US federal legislation

The Arms Control and Disarmament Act of 1961, 22 U.S.C. § 2551, was created to establish a governing body for the control and reduction of apocalyptic armaments with regards to protect a world from the burdens of armaments and the scourge of war.

The Act was passed by the 87th Congress and signed by the President John F. Kennedy on September 26, 1961.

==Provisions of the Act==
The Arms Control and Disarmament Act established the Arms Control and Disarmament Agency (ACDA). The U.S. federal organization developed the formulation and implementation of the United States arms control and disarmament policy. The agency provided information and recommendations with regards to U.S. economic, foreign, and national security policies to executive and legislative officials of the United States government.

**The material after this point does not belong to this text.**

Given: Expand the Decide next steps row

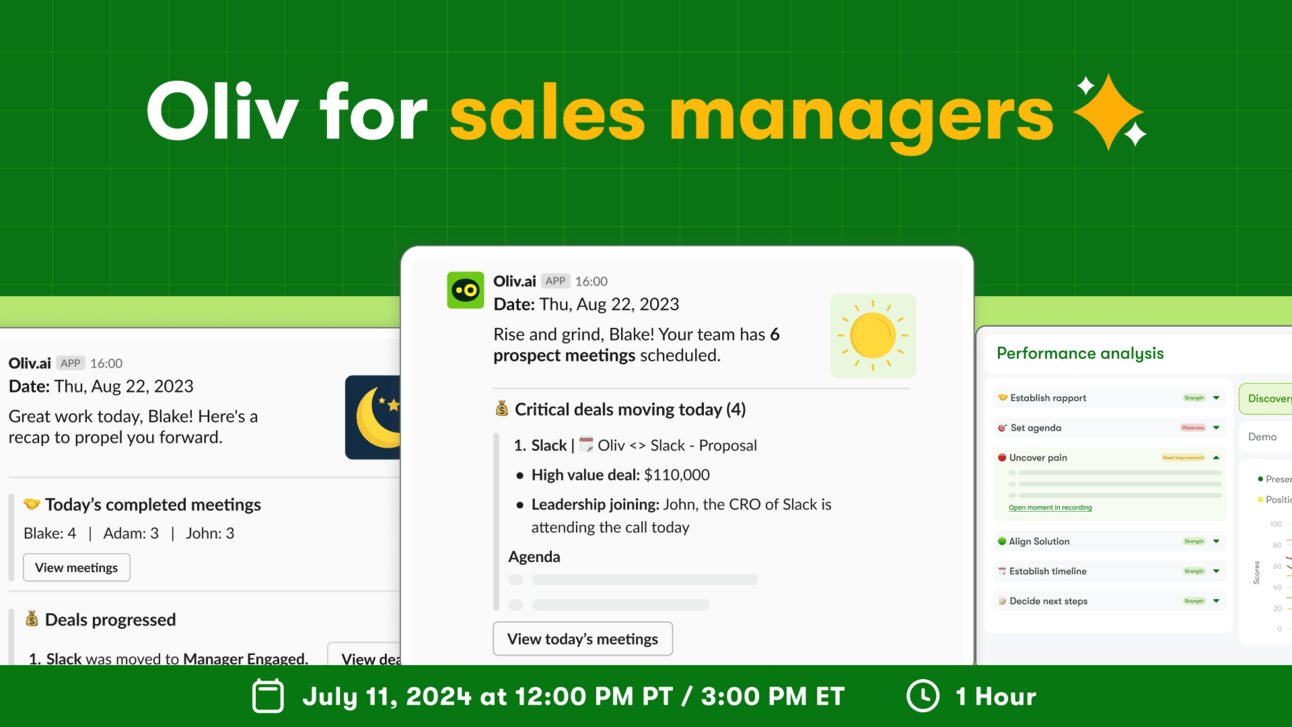Looking at the screenshot, I should pos(1216,602).
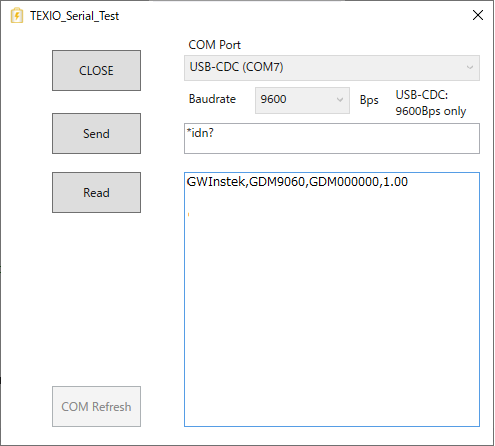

The Act established several core functions for the Arms Control and Disarmament Agency;
- Conduct, coordinate, and support the research of the formulation for the arms control and disarmament policy.
- Management and preparation of the United States participation in international negotiations for the arms control and disarmament peace process.
- Coordination and dissemination of United States public information concerning arms control and disarmament policy.
- Operation and preparation, as appropriate, for the United States participation in control systems of domestic and international arms control and disarmament activities.

==Titles of the Act==
The federal statute was penned as four titles created as Chapter 35 within Title 22 which defines the United States foreign policies for international relations and intercourse records.

===Title I — Short Title, Purpose, and Definitions===
22 U.S.C. § 2551 ~ Purpose of Act
22 U.S.C. § 2552 ~ Definitions of Act

===Title II — Organization===
22 U.S.C. § 2561 ~ Establishment of agency
22 U.S.C. § 2562 ~ Director
22 U.S.C. § 2563 ~ Deputy Director
22 U.S.C. § 2564 ~ Assistant Directors
22 U.S.C. § 2565 ~ Bureaus, Offices, and Divisions
22 U.S.C. § 2566 ~ General Advisory Committee

===Title III — Functions===
22 U.S.C. § 2571 ~ Research
22 U.S.C. § 2572 ~ Patents
22 U.S.C. § 2573 ~ Policy formulation
22 U.S.C. § 2574 ~ Negotiations and related functions
22 U.S.C. § 2575 ~ Coordination

===Title IV — General Provisions===
22 U.S.C. § 2581 ~ General authority
22 U.S.C. § 2582 ~ Foreign Service Reserve and staff officers
22 U.S.C. § 2583 ~ Contracts or expenditures
22 U.S.C. § 2584 ~ Conflict of interest and dual compensation laws
22 U.S.C. § 2585 ~ Security requirements
22 U.S.C. § 2586 ~ Comptroller General audit
22 U.S.C. § 2587 ~ Transfer of activities and facilities to agency
22 U.S.C. § 2588 ~ Use of funds
22 U.S.C. § 2589 ~ Appropriation
22 U.S.C. § 2590 ~ Report to Congress

==Amendments to 1961 Act==
Chronological timeline of authorizations for U.S. Congressional legislation related to United States arms control and disarmament provisions.
| Date of Enactment | U.S. Public Law | U.S. Statute | U.S. Bill | U.S. Presidential Administration |
| November 26, 1963 | P.L. 88-186 | | | Lyndon B. Johnson |
| May 22, 1965 | P.L. 89-27 | | | Lyndon B. Johnson |
| May 23, 1968 | P.L. 90-314 | | | Lyndon B. Johnson |
| May 12, 1970 | P.L. 91-246 | | | Richard M. Nixon |
| July 8, 1974 | P.L. 93-332 | | | Richard M. Nixon |
| August 17, 1977 | P.L. 95-108 | | | Jimmy E. Carter |
| December 2, 1983 | P.L. 98-202 | | | Ronald W. Reagan |
| December 24, 1987 | P.L. 100-213 | | | Ronald W. Reagan |
| December 11, 1989 | P.L. 101-216 | | | George H.W. Bush |

==See also==
| Armed Forces Special Weapons Project | Nuclear disarmament |
| Arms Export Control Act | Nuclear Non-Proliferation Act of 1978 |
| Atomic Energy Act of 1954 | Soviet Nuclear Threat Reduction Act of 1991 |
| Foreign Military Sales Act of 1968 | Strategic and Critical Materials Stock Piling Act of 1939 |
| Foreign Military Sales Act of 1971 | Symington Amendment |
| Nuclear arms race | Uranium Mill Tailings Radiation Control Act |

==Historical Video Archive==
"71972 1983 Nuclear Arms Control Regime Film / Nuclear Safeguards" (1983)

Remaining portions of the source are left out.